Content starts

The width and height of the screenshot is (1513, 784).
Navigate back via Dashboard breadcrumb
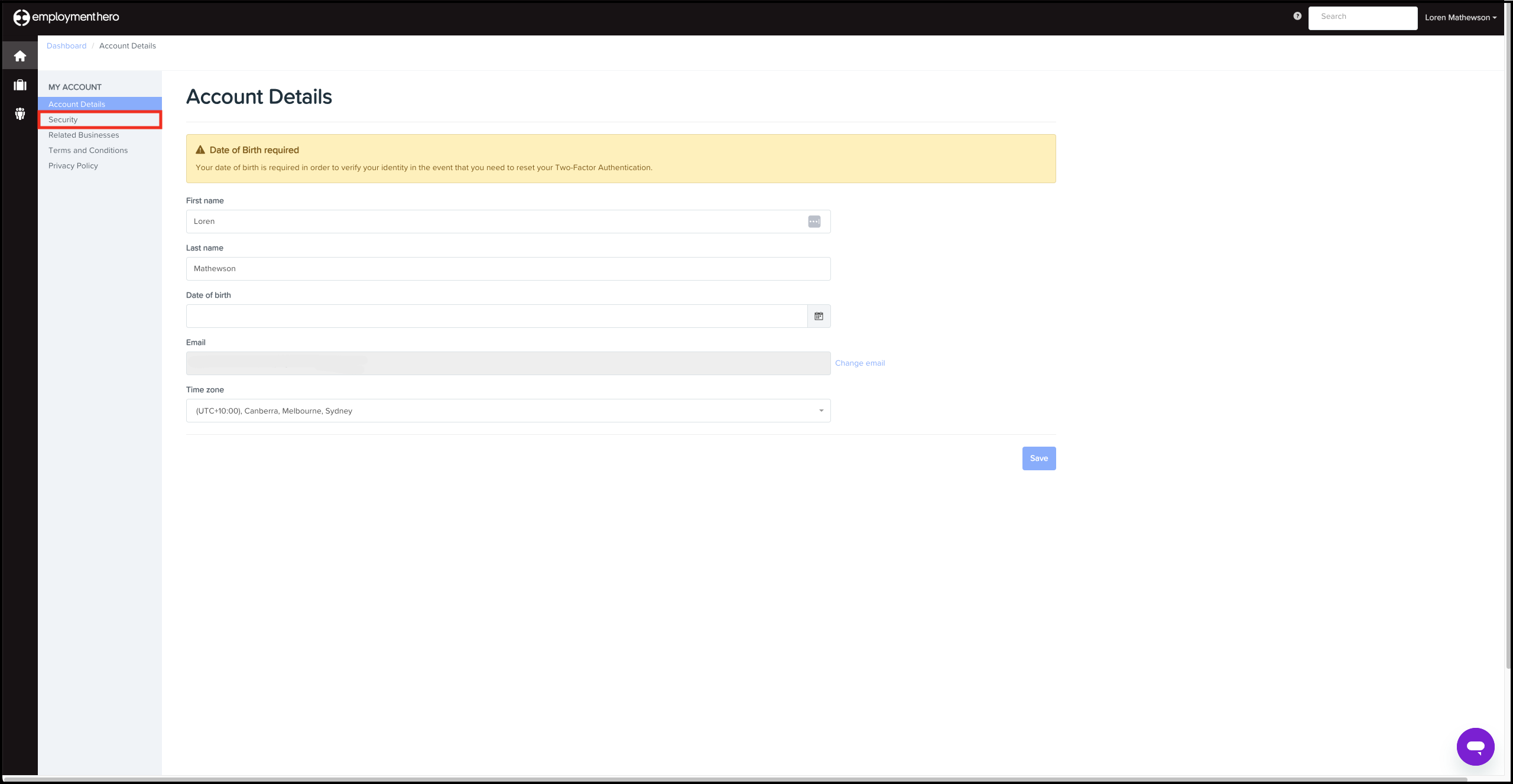pyautogui.click(x=66, y=45)
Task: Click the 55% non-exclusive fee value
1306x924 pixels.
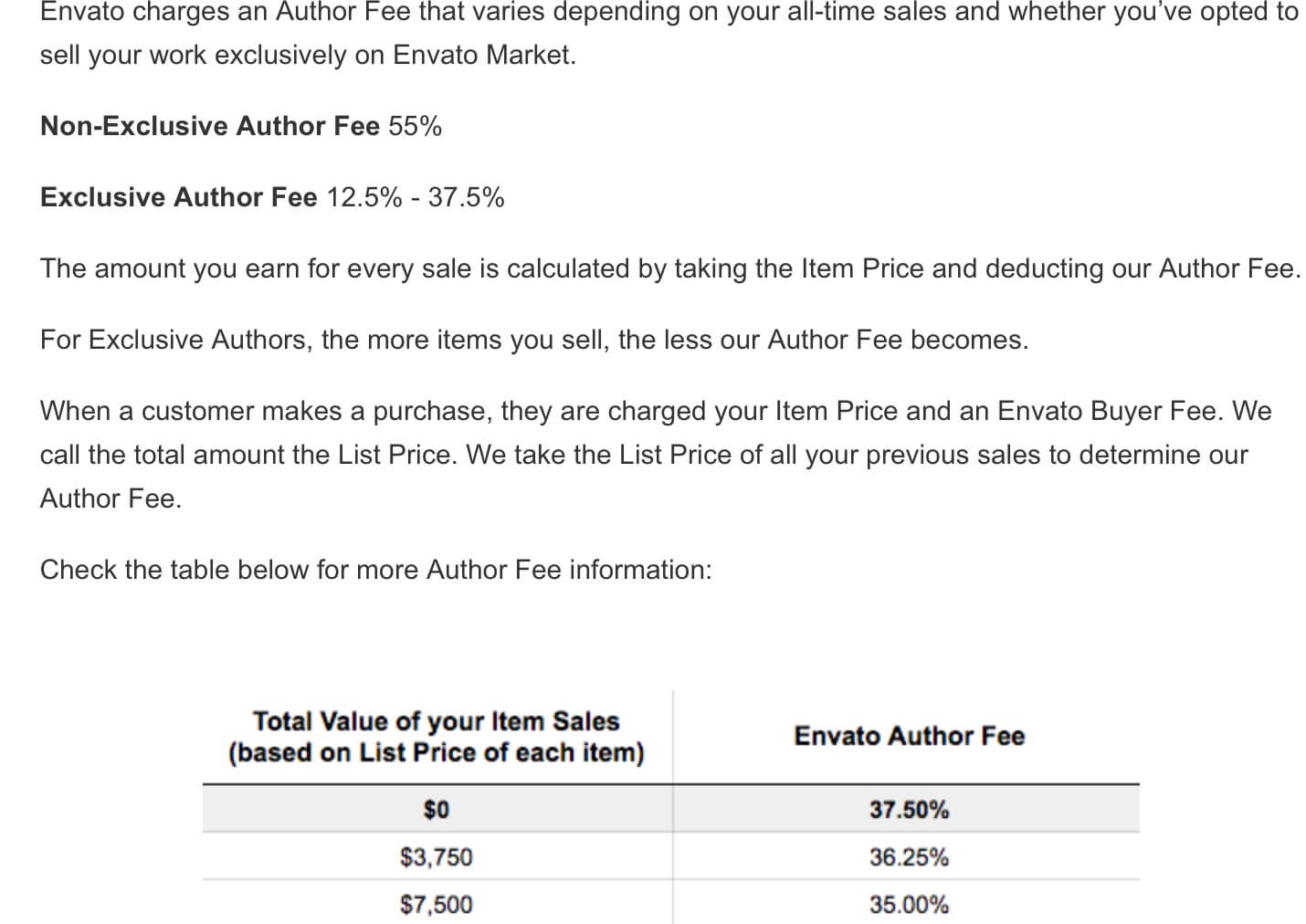Action: click(415, 126)
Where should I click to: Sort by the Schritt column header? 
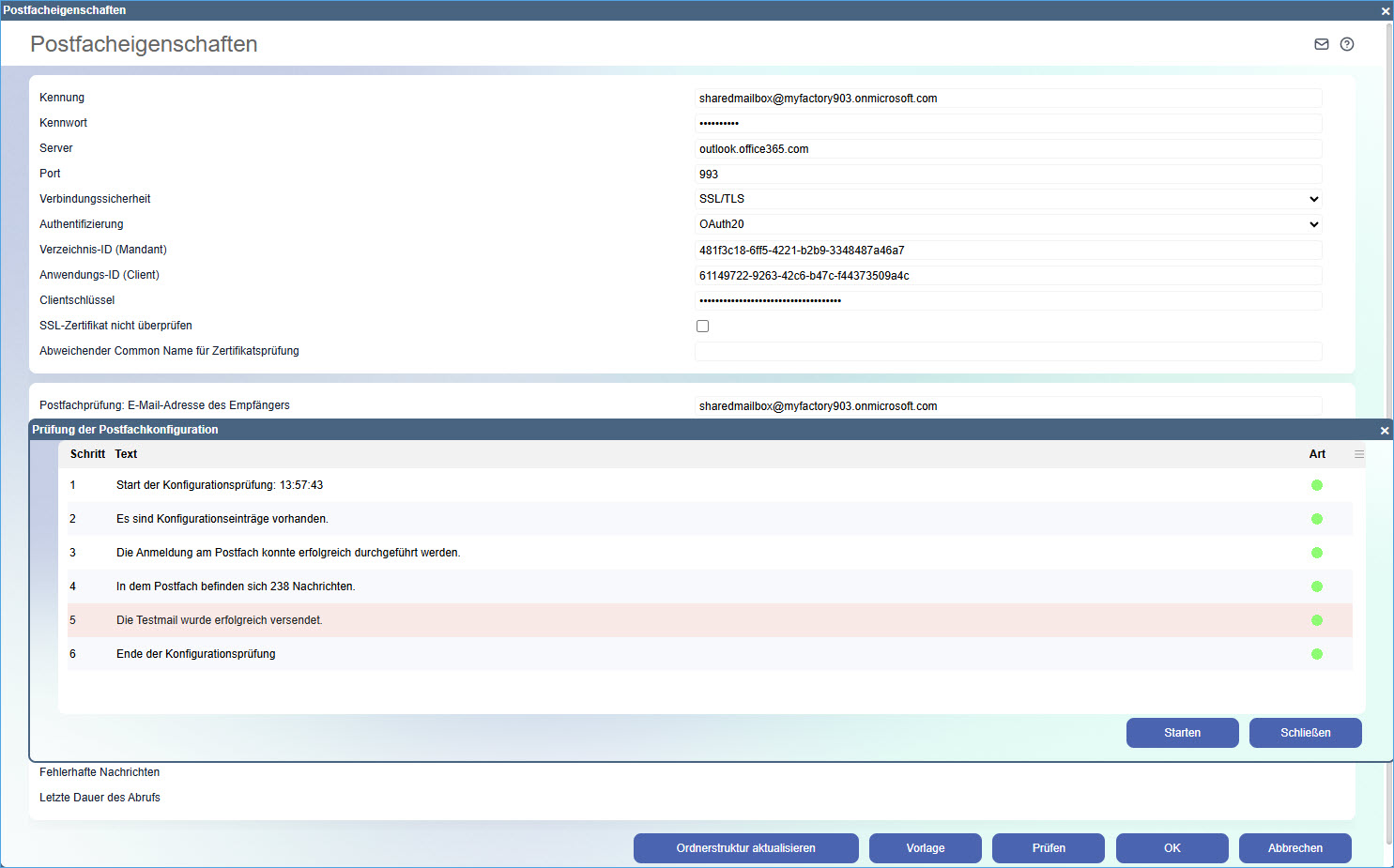[87, 454]
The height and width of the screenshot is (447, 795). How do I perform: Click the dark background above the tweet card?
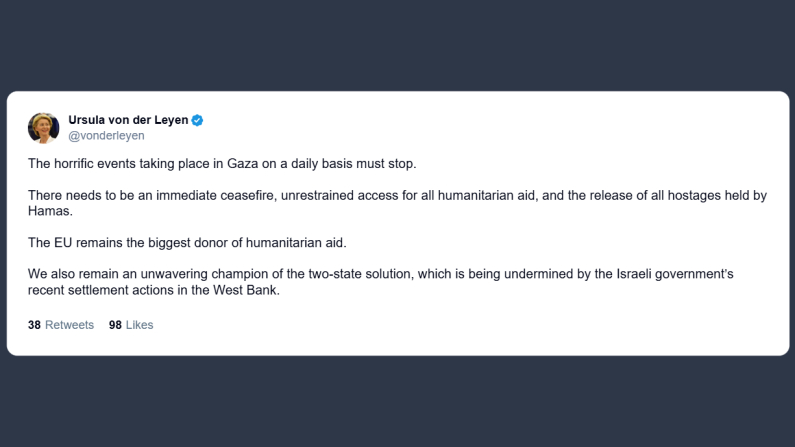(x=397, y=45)
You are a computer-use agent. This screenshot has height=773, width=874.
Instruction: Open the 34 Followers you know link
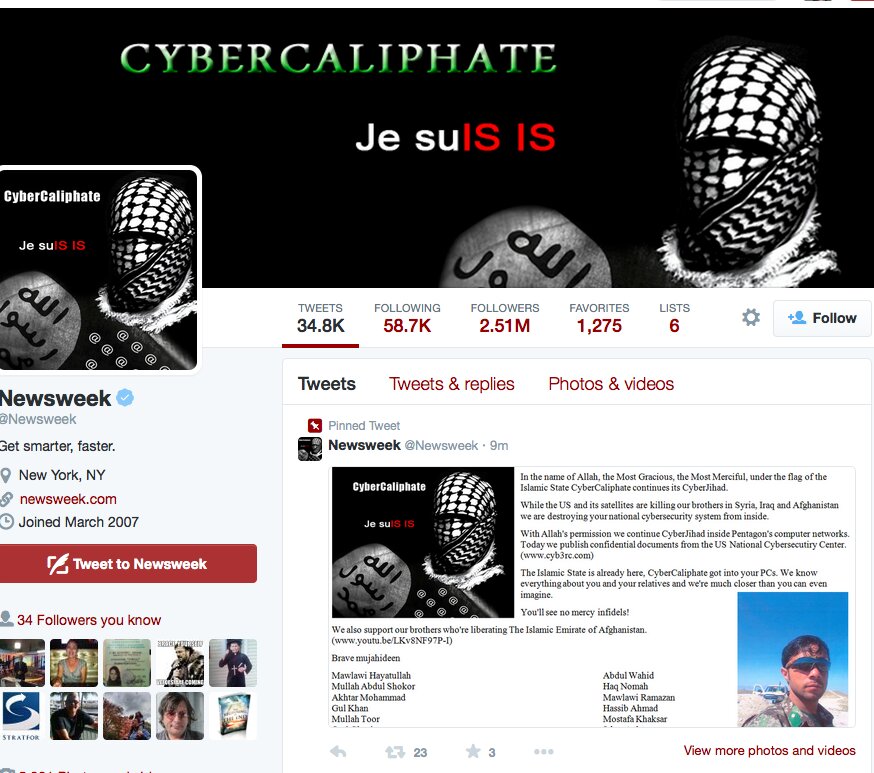click(89, 620)
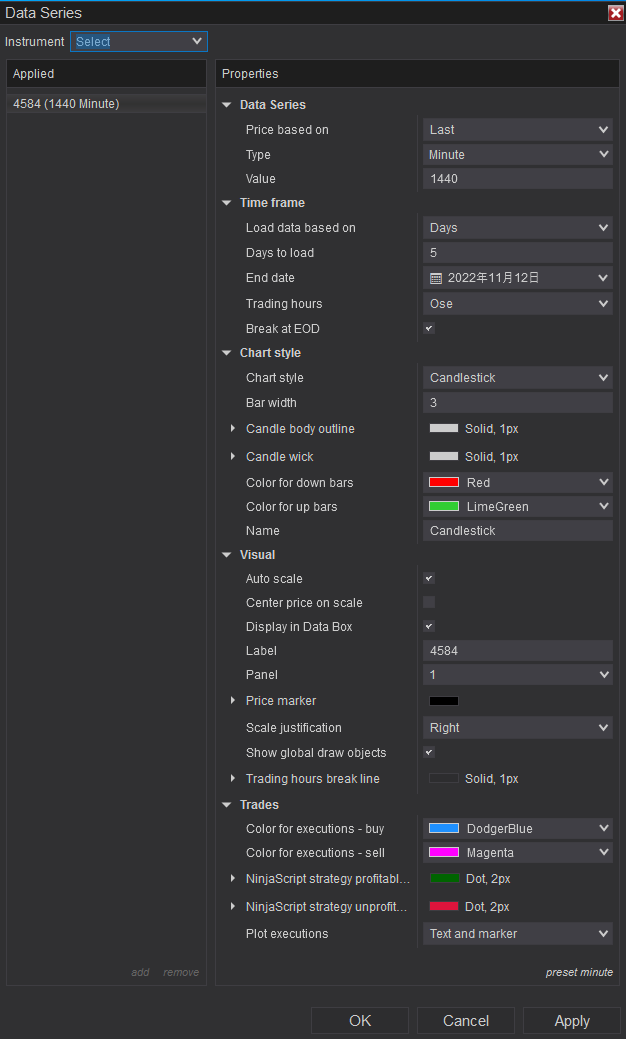
Task: Collapse the Data Series section
Action: (x=227, y=105)
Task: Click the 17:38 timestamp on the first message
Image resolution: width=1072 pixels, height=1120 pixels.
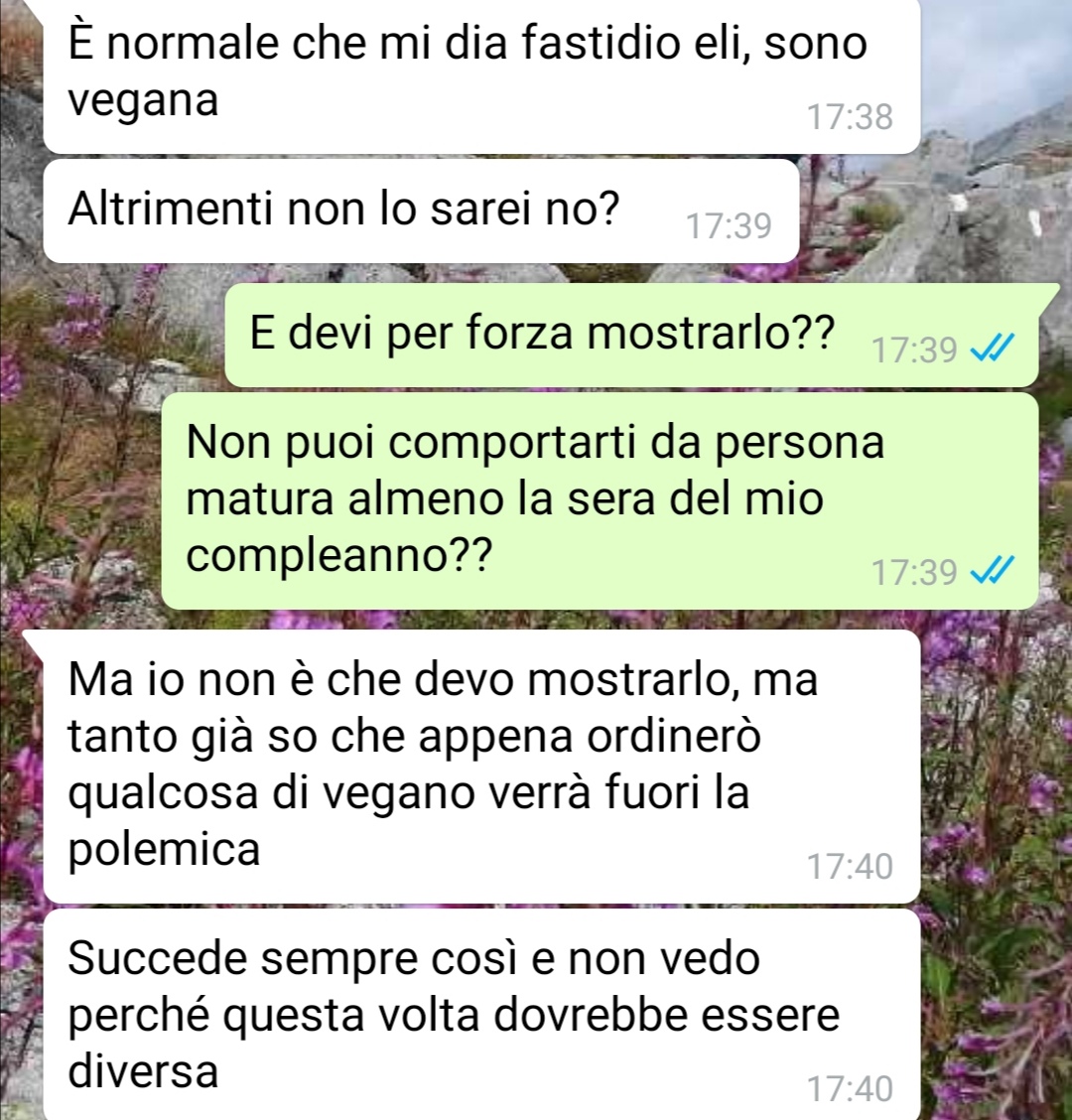Action: (x=850, y=117)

Content ends

■ PROBLEM TO SOLVE ■
What is needed is every entry written out word for word, with no pictures.

■ SOLUTION BELOW ■
The width and height of the screenshot is (1513, 784).
Navigate back via Dashboard breadcrumb
pyautogui.click(x=66, y=45)
Task: Click the 55% non-exclusive fee value
1306x924 pixels.
Action: click(415, 126)
Where should I click to: Sort by the Schritt column header? 
[87, 454]
The height and width of the screenshot is (447, 795). How do I perform: Click the dark background above the tweet card?
(x=397, y=45)
You are a computer-use agent. This screenshot has height=773, width=874.
Instruction: Open the 34 Followers you know link
click(89, 620)
Task: Collapse the Data Series section
Action: (x=227, y=105)
Task: Click the 17:38 timestamp on the first message
Image resolution: width=1072 pixels, height=1120 pixels.
Action: (x=850, y=117)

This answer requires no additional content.